- **Prompt**
Leaving out all pictures, restate word for word the lines from the one with "Task: Click the 날짜 column header" through the last line of the entries.

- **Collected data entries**
BEGIN

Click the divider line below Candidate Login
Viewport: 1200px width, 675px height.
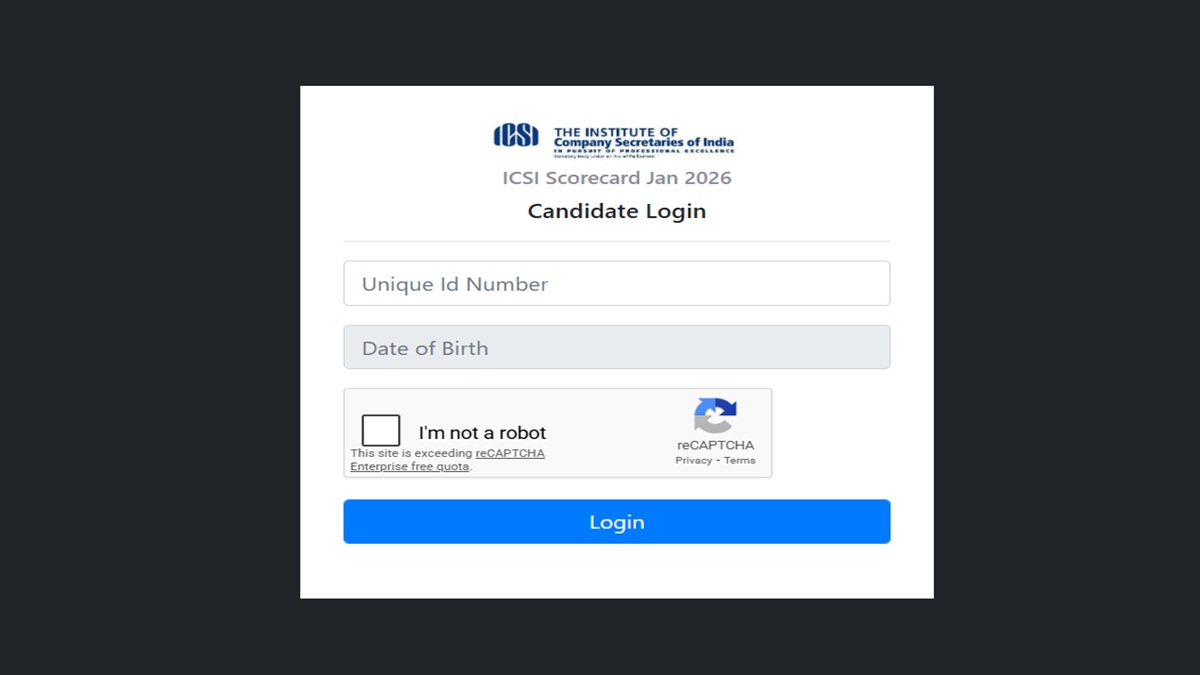coord(616,241)
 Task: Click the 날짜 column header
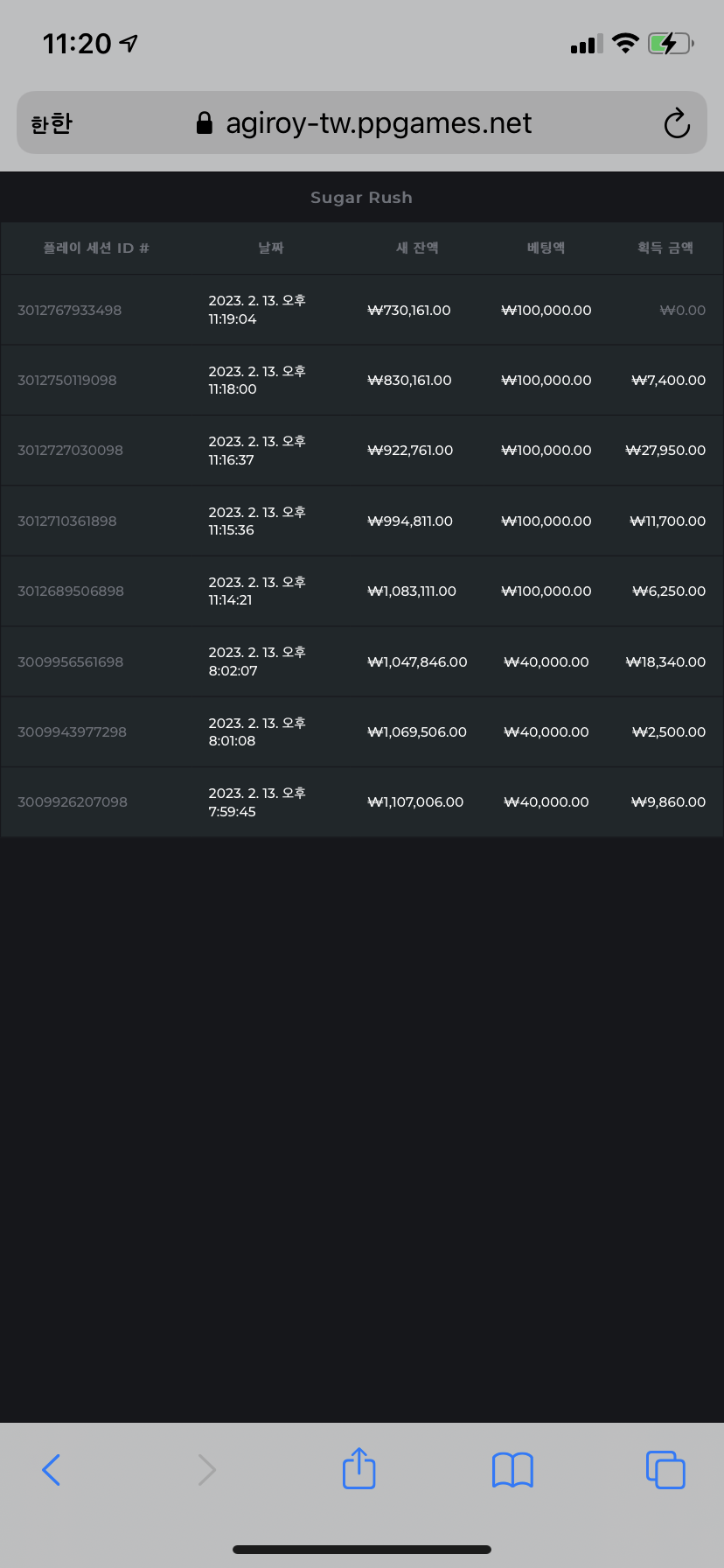click(271, 248)
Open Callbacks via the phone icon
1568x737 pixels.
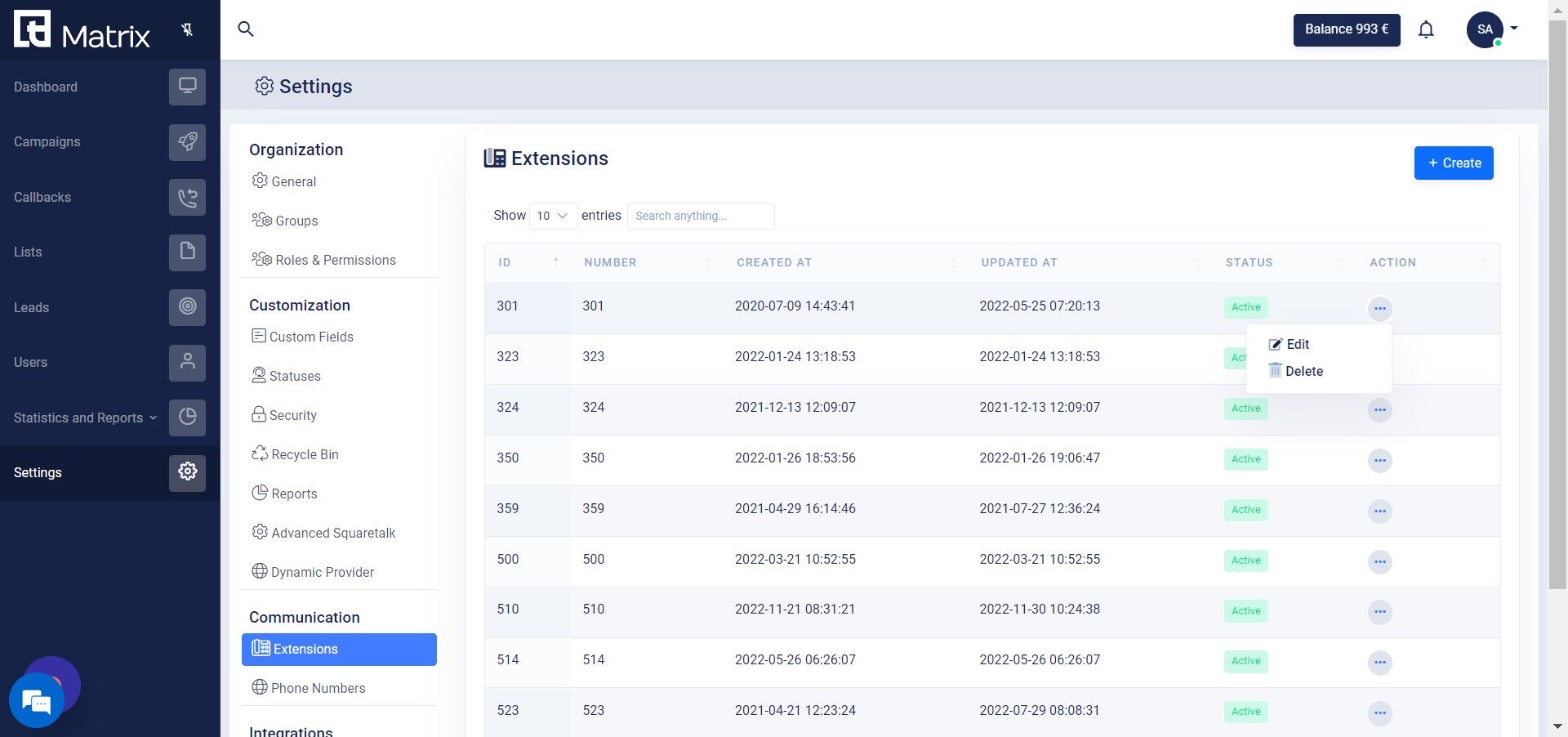click(x=187, y=198)

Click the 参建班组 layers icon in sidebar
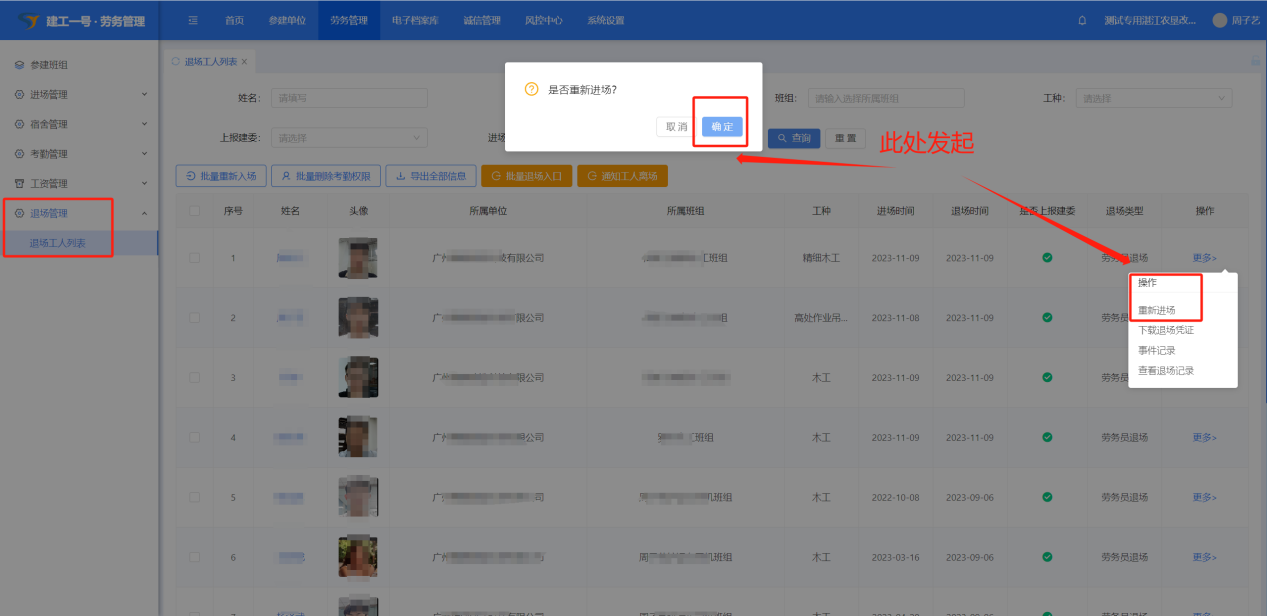19,65
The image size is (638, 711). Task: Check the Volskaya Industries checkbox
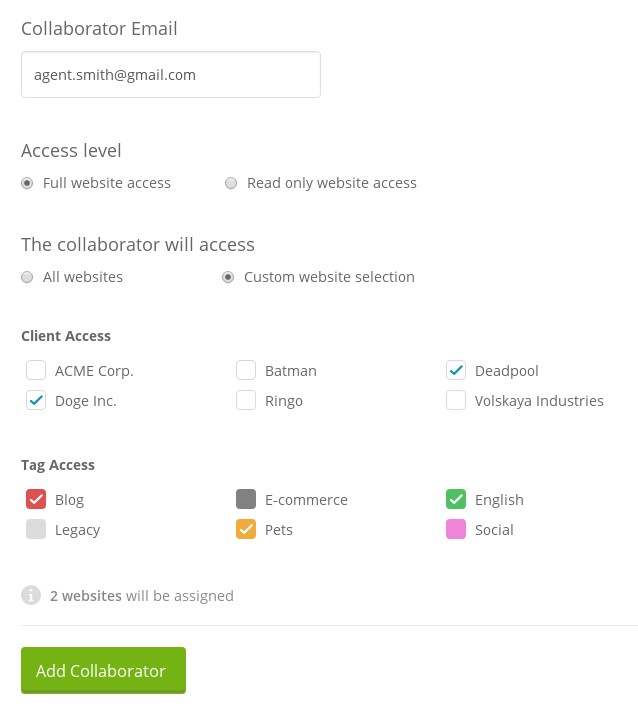pos(456,401)
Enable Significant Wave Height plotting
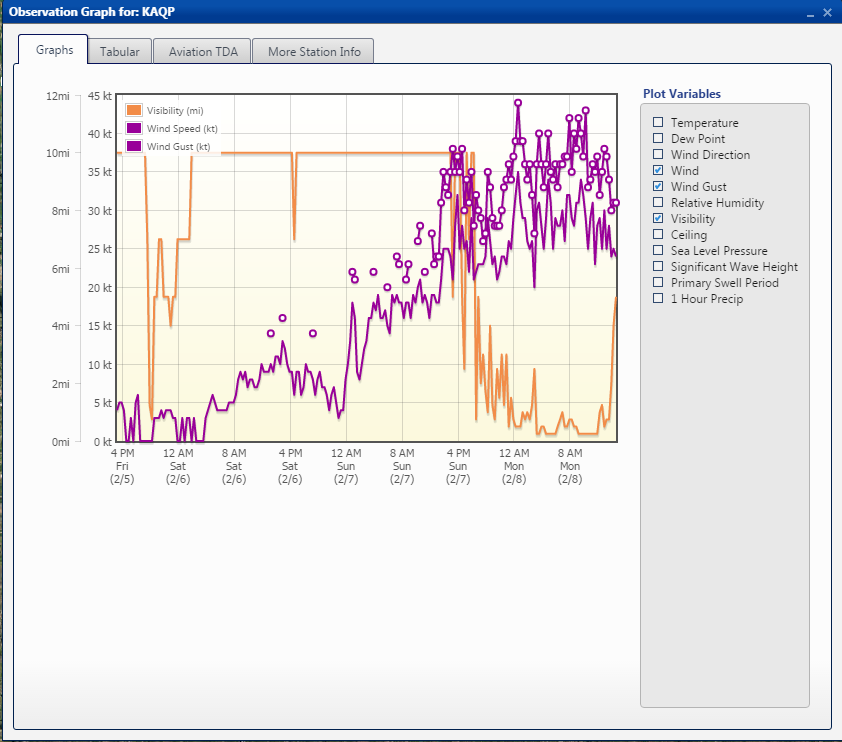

END

- **Answer to the exercise**
 Task: Click the 날짜 column header
click(271, 248)
Open Callbacks via the phone icon
1568x737 pixels.
click(x=187, y=198)

Click the 参建班组 layers icon in sidebar
19,65
The image size is (638, 711). Task: Check the Volskaya Industries checkbox
pos(456,401)
Enable Significant Wave Height plotting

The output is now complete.